Entre o popular e o erudito

‘À espera de Beckett ou Quaquaquaqua’ no Teatro da Trindade

Entre o popular e o erudito

A partir de episódios das três montagens de À Espera de Godot, de Samuel Beckett, por Ribeirinho, Jorge Louraço propõe uma reflexão sobre a difícil relação entre a cultura popular e a cultura erudita. À espera de Beckett ou Quaquaquaqua estreia, a 30 de novembro, no Teatro da Trindade que perfaz, nesse mesmo dia, 150 anos de existência.

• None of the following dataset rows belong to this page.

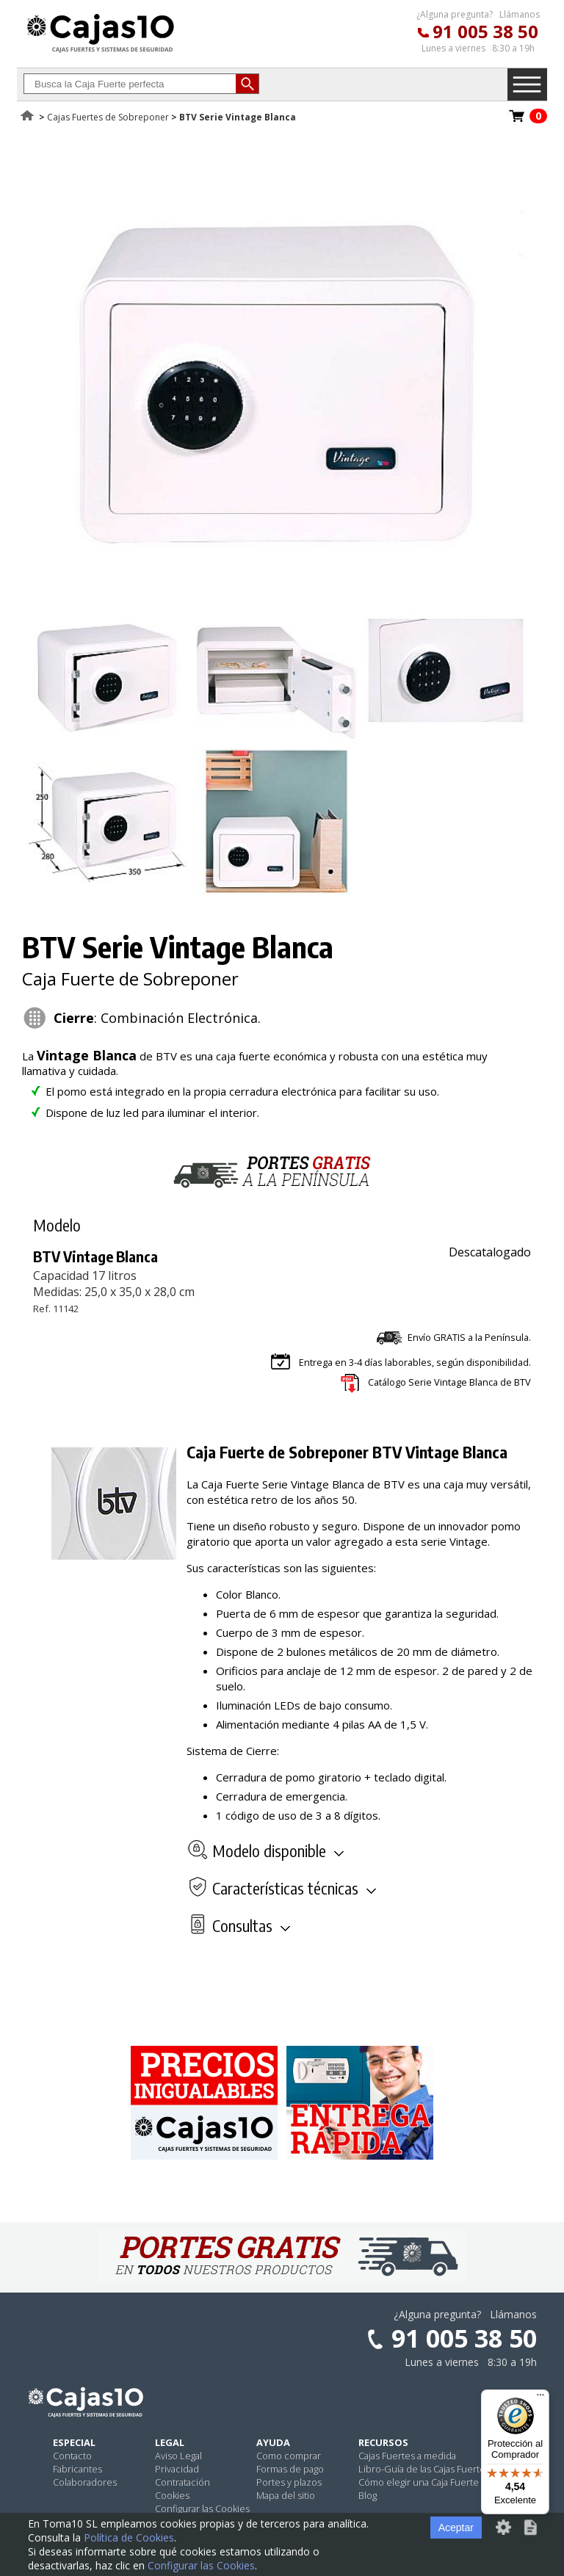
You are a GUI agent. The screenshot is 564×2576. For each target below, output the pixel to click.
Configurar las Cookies (202, 2508)
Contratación (182, 2482)
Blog (367, 2495)
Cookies (172, 2495)
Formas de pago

Não terá sido mera coincidência, mas foi certamente uma escolha feliz surgir em cena, no período de comemoração do 150.º aniversário do Teatro da Trindade, uma peça que tem como protagonista essa figura maior do teatro português de seu nome Francisco Ribeiro (1911-1984), e imortalizada na memória dos portugueses como Ribeirinho.  Em 1959, o ator que o cinema imortalizou em O Pai Tirano, dirigiu, no Trindade, e pela primeira vez em Portugal, a peça de Samuel Beckett À Espera de Godot. Alguns anos depois, Ribeirinho voltaria ao controverso e influente texto do autor irlandês: no final dos anos de 1960, novamente no Trindade, e pouco antes da Revolução de Abril, com uma companhia itinerante, em Angola.

Estes três momentos da história serviram Jorge Louraço na construção de uma comédia que traça um paralelo subtil com o texto de Beckett. Ao invés de Godot, encontramos Francisco Ribeiro, outros dois atores e um ponto, à espera de Beckett que, supostamente, deveria assistir a uma récita do espetáculo. Ora, o autor, tal como Godot, nunca aparece e entre os ensaios vai-se gerando um misto de tensão e de desânimo.

Perante situações a roçar o absurdo, que Louraço assume serem como que uma “entrada na cabeça de Ribeirinho”, o espetáculo vai cruzando Godot com alguns momentos dos famosos filmes portugueses dos anos de 1940, nomeadamente O Pai Tirano e O Pátio das Cantigas, estabelecendo uma reflexão sobre as divisões criadas entre o popular e o erudito. O autor e encenador de À espera de Beckettpretende “enfrentar de frente” esta “frágil divisão”, onde a pateada do público convive lado a lado com o aplauso de uma certa elite bem-pensante. E, socorre-se daquela ideia de que À espera de Godot é composto das memórias de Beckett do music hall irlandês, tal como as históricas encenações de Godot por Ribeirinho são imbuídas da sua passagem pelo cinema popular ou pelo teatro de revista.

Por isso, Jorge Louraço vê neste seu espetáculo uma tomada de posição contra a elitização da cultura, particularmente do teatro, usando uma figura tão importante no teatro português como foi Ribeirinho para o expor. Até porque se Beckett revolucionou a linguagem do teatro, Francisco Ribeiro mudou o teatro em Portugal (e não foi apenas por ter encenado Beckett quando ninguém o fazia).

À espera de Godot ou Quaquaquaqua conta com interpretações de Estêvão Antunes, Mário Moutinho, Óscar Silva e Pedro Diogo, no papel de Ribeirinho. O espetáculo está em cena, na sala estúdio do Teatro da Trindade, até 17 de dezembro.